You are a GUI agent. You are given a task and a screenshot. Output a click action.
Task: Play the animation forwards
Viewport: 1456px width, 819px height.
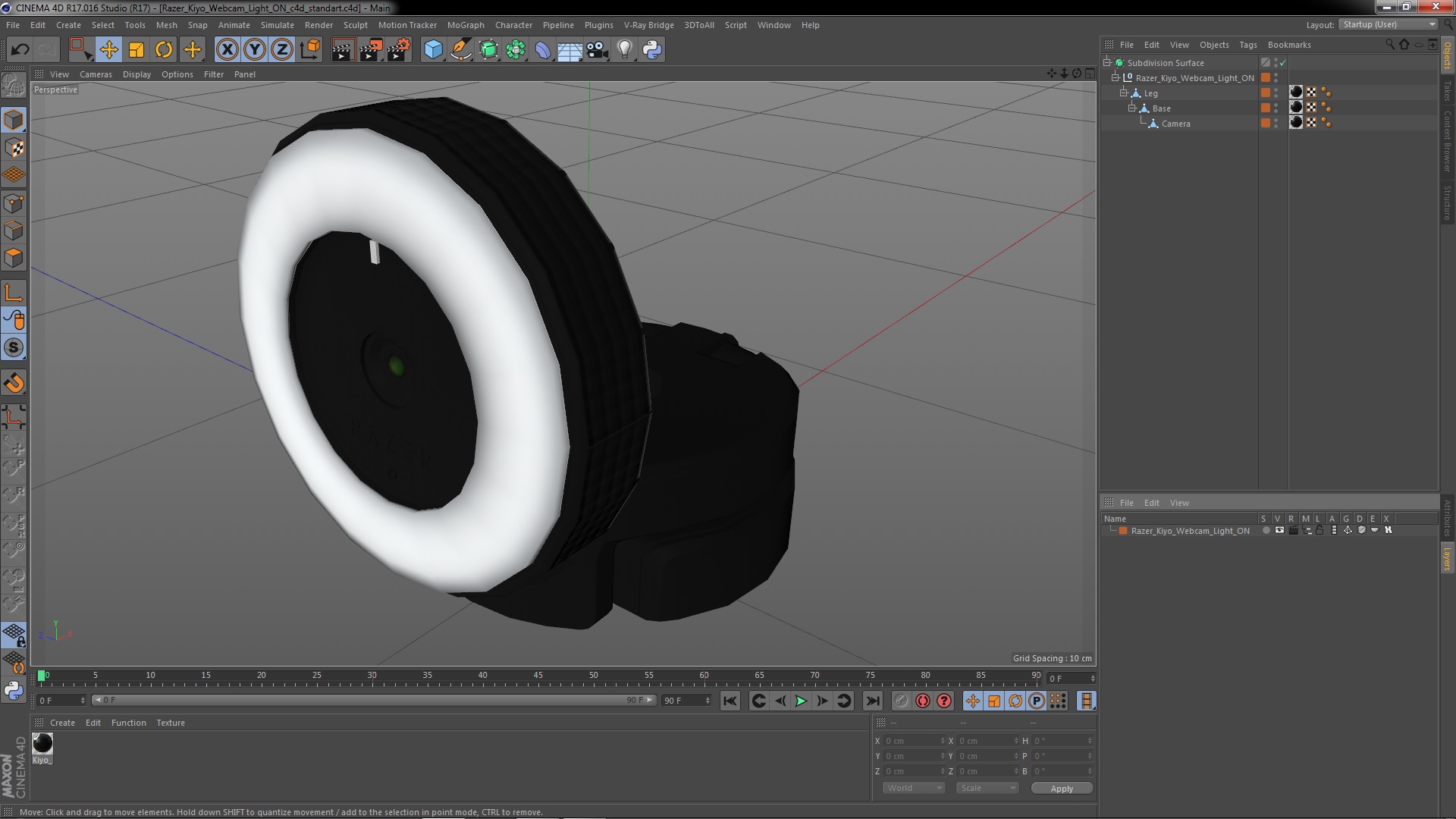[x=801, y=701]
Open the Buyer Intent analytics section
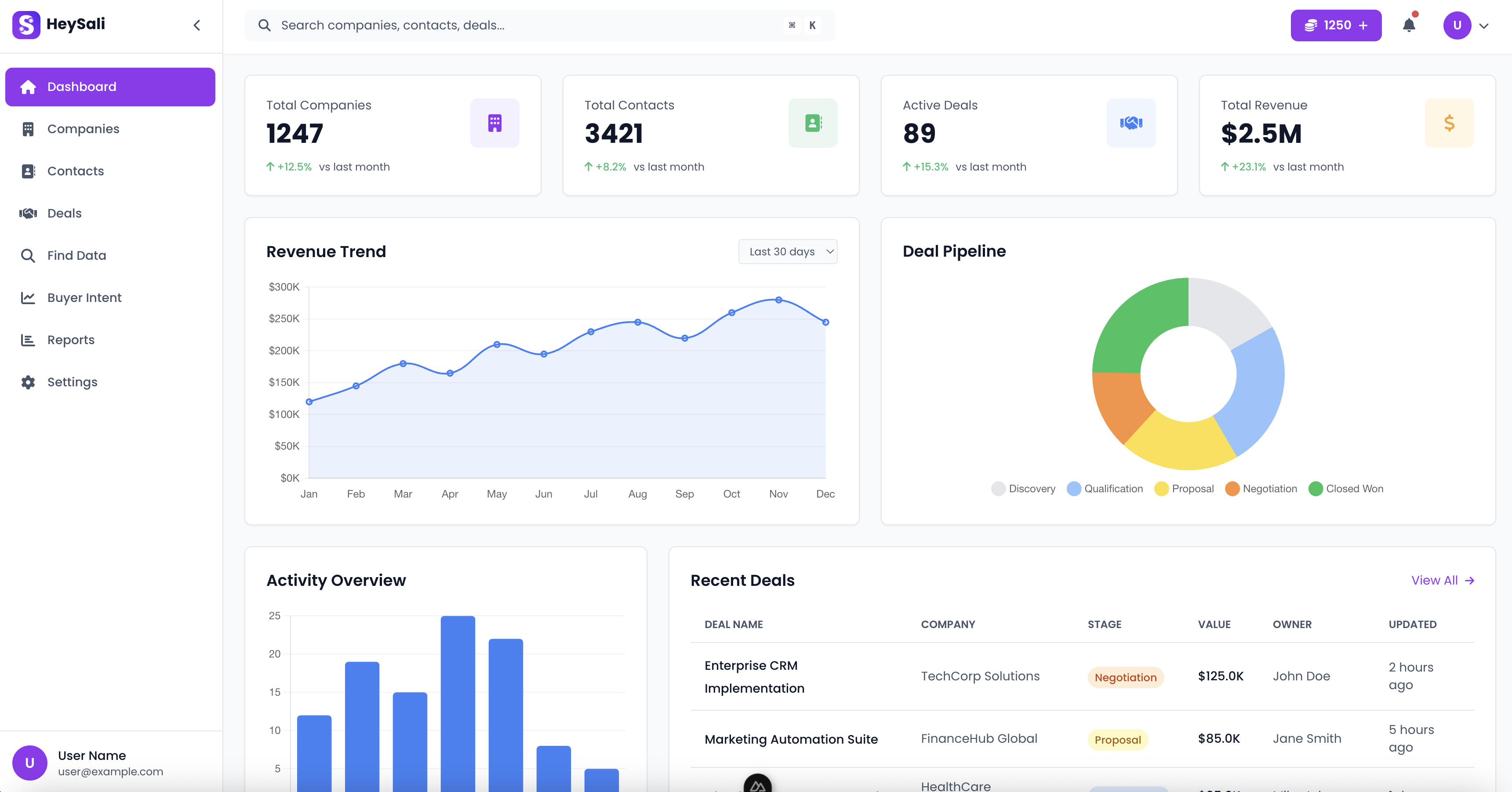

---

**What is required:** Everything in the listing except the pictures must be reproduced exactly.

**Finished exercise:**
You are a GUI agent. You are given a task and a screenshot. Output a click action.
Task: Play the animation forwards
Viewport: 1456px width, 819px height.
[x=801, y=701]
Open the Buyer Intent analytics section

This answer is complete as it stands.